FMI, IADB e Banca Mondiale

Il Fondo Monetario Internazionale, I'Inter-American Development Bank e la Banca Mondale hanno fornito all'Argentina assistenza finanziaria, a condizione che venissero rispettati precisi impegni in materia di riforme e di politiche di stabilizzazione. L'FMI ha stabilito criteri economici atti a rafforzare la situazione fiscale e la solvibilità a lungo termine dell'Argentina, fissando dei limiti all'espansione creditizia interna e all'acquisizione di nuovi debiti in valuta estera, ed esigendo il mantenimento o l'incremento delle riserve valutarie nette. In generale, anche la IADB e la Banca Mondiale hanno condizionato il proprio sostegno finanziario al rispetto delle condizioni stabilite dal Fondo Monetario Internazionale, e ad altre condizioni.

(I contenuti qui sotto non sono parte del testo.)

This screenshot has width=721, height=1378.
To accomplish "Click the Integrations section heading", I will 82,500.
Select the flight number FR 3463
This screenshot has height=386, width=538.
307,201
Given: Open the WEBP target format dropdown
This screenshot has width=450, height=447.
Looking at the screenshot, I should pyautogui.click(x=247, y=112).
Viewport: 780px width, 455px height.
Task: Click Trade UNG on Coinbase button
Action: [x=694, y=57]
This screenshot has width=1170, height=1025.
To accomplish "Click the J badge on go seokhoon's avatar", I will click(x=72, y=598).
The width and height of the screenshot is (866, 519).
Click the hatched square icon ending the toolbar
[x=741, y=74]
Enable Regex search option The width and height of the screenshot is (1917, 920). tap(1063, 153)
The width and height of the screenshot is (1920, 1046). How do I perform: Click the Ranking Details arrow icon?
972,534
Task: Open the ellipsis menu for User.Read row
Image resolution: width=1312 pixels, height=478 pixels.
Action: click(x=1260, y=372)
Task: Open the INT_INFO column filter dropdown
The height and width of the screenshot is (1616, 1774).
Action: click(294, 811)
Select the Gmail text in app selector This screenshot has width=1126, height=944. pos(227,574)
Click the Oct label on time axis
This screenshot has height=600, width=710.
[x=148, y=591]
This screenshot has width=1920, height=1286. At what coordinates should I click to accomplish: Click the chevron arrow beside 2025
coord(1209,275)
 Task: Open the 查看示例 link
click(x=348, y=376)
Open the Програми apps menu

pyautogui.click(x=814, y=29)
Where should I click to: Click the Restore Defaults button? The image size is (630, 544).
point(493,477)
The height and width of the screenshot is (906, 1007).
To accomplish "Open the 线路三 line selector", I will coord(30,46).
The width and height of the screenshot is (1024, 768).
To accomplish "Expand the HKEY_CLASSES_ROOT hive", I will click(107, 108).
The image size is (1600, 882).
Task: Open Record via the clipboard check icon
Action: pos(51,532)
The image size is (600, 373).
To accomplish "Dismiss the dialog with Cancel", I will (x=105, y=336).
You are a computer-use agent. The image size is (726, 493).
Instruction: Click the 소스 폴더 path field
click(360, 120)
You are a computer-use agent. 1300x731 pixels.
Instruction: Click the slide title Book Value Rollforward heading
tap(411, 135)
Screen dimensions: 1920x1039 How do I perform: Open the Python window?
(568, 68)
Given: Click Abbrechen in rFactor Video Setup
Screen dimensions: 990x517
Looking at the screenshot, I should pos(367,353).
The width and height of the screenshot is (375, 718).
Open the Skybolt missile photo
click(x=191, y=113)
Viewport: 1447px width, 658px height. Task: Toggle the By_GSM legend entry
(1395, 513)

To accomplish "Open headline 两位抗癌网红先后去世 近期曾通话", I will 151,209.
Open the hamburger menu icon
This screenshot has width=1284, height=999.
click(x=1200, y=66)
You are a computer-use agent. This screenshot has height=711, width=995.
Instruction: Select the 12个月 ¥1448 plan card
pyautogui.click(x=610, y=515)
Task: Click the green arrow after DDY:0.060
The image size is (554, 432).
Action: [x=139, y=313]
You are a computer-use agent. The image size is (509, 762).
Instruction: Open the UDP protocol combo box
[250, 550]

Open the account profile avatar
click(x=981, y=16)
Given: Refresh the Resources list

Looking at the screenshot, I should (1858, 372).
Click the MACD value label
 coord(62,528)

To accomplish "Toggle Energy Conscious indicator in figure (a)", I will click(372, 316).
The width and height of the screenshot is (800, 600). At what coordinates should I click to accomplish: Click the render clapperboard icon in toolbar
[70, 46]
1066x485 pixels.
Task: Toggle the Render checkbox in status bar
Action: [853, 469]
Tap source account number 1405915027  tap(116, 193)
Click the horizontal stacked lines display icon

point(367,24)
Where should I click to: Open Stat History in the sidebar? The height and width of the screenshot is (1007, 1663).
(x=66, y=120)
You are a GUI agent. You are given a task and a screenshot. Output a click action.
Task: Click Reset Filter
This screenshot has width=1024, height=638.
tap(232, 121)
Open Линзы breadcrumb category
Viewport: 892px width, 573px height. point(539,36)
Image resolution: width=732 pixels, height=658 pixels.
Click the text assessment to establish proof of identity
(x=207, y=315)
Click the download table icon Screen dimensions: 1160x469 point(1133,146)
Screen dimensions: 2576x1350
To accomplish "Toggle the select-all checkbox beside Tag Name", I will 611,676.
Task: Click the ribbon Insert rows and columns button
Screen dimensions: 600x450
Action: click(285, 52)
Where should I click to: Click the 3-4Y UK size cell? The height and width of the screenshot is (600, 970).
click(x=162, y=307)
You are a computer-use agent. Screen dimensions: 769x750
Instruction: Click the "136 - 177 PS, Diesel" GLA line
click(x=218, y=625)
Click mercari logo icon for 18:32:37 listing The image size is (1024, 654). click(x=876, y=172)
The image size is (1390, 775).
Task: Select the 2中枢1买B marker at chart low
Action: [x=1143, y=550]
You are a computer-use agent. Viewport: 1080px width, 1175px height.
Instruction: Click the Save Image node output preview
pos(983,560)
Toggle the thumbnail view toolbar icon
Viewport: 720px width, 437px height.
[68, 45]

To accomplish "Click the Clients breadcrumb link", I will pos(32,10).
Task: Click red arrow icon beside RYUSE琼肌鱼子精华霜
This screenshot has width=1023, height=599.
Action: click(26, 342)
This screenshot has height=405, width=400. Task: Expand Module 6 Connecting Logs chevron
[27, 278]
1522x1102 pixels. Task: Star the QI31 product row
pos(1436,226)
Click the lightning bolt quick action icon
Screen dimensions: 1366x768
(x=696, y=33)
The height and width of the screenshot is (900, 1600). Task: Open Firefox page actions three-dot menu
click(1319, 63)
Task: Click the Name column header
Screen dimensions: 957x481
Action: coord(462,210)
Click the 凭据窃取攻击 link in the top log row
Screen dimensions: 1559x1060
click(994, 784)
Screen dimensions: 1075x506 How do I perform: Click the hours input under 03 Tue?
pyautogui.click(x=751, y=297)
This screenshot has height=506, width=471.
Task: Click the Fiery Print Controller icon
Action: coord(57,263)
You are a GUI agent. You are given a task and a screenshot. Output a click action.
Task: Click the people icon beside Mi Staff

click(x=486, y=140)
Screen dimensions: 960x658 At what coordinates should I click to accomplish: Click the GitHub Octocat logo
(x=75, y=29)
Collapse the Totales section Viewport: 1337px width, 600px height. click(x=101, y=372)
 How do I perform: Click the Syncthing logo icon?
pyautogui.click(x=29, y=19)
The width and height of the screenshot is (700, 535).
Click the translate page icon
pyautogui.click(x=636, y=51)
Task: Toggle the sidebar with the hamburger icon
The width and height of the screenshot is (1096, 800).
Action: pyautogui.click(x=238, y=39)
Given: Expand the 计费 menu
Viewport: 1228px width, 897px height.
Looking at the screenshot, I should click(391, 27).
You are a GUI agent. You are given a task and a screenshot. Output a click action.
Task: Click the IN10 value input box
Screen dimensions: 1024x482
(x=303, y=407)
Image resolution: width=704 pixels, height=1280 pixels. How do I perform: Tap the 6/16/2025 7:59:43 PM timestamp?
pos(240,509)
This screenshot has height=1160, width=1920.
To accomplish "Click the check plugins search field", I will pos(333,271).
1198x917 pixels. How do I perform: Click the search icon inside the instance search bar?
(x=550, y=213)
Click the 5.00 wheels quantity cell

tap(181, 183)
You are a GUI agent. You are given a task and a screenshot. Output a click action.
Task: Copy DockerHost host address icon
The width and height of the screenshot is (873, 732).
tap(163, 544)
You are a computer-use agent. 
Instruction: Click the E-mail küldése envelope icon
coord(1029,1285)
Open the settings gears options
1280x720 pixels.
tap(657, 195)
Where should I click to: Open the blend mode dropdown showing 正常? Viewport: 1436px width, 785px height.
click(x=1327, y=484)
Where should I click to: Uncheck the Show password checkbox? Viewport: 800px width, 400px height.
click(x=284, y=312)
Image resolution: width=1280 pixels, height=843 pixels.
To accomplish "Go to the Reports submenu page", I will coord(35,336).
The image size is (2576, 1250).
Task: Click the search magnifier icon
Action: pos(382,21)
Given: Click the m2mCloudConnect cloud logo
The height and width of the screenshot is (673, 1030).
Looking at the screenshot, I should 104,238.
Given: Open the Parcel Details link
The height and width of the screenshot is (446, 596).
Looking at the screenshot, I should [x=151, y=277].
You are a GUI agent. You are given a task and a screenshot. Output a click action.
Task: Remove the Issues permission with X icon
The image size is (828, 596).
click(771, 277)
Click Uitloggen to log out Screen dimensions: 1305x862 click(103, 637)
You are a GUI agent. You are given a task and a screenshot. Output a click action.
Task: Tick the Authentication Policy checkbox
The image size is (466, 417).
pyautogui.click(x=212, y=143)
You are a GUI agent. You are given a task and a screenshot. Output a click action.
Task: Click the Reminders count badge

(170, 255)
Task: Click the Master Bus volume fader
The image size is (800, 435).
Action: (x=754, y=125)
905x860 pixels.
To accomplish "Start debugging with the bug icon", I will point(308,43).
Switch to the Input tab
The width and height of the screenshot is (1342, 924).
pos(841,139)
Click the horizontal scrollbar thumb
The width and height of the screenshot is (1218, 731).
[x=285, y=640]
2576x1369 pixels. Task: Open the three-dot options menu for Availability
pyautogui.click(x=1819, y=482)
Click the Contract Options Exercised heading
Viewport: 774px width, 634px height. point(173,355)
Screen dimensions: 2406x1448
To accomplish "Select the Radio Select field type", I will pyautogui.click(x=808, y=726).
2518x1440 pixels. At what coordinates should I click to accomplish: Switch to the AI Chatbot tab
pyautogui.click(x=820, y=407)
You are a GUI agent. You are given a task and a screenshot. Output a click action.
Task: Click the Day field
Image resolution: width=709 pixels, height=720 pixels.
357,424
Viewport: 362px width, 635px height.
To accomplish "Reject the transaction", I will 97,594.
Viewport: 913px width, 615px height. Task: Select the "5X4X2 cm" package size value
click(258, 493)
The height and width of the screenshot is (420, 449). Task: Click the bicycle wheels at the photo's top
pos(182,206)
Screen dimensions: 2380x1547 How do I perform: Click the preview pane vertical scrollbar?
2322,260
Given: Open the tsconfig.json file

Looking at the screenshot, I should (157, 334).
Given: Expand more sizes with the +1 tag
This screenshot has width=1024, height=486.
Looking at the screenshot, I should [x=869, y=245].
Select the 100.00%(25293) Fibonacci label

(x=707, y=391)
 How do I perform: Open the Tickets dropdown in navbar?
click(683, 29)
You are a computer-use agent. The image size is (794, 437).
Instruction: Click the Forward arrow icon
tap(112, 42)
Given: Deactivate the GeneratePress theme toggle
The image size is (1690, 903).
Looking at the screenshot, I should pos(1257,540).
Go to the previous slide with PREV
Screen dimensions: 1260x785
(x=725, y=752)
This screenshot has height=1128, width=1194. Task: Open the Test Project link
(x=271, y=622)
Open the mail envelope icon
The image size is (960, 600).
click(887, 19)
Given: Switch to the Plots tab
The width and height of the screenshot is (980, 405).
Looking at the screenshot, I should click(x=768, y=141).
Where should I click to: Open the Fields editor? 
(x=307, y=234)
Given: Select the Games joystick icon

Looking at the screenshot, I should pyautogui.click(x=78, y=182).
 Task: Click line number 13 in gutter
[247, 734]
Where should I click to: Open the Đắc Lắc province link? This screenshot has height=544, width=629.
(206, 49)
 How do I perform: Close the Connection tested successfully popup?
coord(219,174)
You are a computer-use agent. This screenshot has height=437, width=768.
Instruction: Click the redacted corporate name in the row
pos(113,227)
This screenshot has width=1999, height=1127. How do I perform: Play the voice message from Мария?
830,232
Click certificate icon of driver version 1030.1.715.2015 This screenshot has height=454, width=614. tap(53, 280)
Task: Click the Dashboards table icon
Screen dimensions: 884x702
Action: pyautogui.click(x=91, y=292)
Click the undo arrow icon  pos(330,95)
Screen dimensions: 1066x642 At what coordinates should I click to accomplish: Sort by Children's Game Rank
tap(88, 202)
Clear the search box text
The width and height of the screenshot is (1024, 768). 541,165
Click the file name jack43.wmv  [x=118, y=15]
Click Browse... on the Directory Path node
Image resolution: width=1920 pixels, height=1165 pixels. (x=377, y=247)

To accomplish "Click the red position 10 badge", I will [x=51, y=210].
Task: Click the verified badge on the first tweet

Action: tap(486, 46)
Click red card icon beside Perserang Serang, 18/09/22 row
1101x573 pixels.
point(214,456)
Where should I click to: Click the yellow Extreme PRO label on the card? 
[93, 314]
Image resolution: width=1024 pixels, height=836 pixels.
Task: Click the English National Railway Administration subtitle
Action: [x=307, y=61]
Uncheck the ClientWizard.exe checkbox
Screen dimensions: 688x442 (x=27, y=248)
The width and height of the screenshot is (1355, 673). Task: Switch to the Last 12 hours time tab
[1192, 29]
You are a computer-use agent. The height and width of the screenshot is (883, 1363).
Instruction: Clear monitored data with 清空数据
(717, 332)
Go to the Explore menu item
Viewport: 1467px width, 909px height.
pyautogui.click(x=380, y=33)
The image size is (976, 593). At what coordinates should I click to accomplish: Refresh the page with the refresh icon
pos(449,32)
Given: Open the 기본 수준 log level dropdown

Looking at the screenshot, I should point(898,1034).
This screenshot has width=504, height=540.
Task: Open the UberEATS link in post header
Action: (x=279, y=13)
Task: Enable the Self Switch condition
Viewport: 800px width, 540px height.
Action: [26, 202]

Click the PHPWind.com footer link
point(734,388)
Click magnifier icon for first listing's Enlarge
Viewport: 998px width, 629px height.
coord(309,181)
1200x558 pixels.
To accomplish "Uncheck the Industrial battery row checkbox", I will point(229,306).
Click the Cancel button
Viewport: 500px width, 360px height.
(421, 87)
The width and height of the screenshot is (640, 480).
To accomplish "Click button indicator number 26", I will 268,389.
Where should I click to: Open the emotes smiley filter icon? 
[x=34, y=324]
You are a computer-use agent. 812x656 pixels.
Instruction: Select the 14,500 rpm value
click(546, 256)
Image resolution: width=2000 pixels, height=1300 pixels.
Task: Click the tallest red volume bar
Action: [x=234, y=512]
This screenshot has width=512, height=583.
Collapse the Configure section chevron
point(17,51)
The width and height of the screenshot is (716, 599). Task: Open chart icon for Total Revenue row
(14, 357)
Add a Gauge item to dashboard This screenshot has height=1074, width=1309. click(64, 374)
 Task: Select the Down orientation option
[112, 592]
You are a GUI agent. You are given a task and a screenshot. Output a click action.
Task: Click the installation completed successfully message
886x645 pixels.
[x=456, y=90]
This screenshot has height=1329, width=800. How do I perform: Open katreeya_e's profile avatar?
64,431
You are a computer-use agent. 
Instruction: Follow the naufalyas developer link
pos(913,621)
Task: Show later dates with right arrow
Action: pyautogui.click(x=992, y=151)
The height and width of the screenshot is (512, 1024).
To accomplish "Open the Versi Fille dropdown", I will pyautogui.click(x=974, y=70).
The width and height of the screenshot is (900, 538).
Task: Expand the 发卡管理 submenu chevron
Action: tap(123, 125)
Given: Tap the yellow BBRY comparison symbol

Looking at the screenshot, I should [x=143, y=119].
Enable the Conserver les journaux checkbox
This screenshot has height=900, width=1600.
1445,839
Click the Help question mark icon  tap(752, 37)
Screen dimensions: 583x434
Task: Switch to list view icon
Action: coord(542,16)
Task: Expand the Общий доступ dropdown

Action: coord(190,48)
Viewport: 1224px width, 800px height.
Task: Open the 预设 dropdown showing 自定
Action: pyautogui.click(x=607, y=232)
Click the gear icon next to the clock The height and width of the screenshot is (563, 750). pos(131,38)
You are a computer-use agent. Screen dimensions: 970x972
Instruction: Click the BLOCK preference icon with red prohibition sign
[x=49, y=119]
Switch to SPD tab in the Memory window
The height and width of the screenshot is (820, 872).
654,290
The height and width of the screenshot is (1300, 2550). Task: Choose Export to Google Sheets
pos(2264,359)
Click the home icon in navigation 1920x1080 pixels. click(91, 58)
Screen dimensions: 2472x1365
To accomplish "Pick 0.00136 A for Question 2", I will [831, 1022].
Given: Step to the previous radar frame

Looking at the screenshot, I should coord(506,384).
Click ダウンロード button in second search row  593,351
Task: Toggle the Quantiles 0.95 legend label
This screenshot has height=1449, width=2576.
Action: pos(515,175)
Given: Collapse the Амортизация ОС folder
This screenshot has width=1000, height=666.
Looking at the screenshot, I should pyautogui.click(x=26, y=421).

Il governo ha firmato diversi accordi con l'FMI dal 1990 ad oggi (vedi: "Finanza Pubblica - Conti Pubblici"). L'indebitamento totale dell'Argentina nei confronti dell'FMI in essere al 31 dicembre 1998 era pari a circa 5,4 miliardi di dollari USA. L'FMI verifica il rispetto delle condizioni per le agevolazioni di credito su base trimestrale. Le linee di credito stand-by relative al primo, terzo e quarto accordo non sono state erogate completamente a causa del mancato rispetto dei criteri economici stabiliti. I primi quattro accordi stand-by hanno portato alle casse argentine un totale di 4,8 miliardi di dollari USA in diritti speciali di prelievo ("SDR"). Il quinto accordo stand-by ha autorizzato diritti di prelievo fino a 780 milioni a sostegno del programma di riforme e di stabilizzazione del governo fino al mese di giugno 1992. Il 31 marzo 1992, l'FMI ha concesso diritti speciali di prelievo su una linea di credito agevolata della durata di tre anni per 2,48 miliardi di dollari USA, in sostituzione del quinto accordo stand-by.

Il sesto accordo stand-by è stato approvato dall'FMI il 12 aprile 1996 e autorizzava diritti speciali di prelievo fino a 720 milioni di dollari USA per i 21 mesi successivi. II 16 settembre 1996, il governo e I'FMI hanno concordato una deroga al rispetto dei criteri di performance economica per quanto riguarda l'obiettivo del deficit federale del 1996 e hanno stabilito nuovi obiettivi per il deficit del 1996 e del 1997, pari rispettivamente a 6 e 4,5 miliardi di dollari USA (vedi "Finanza Pubblica - Conti Pubblici").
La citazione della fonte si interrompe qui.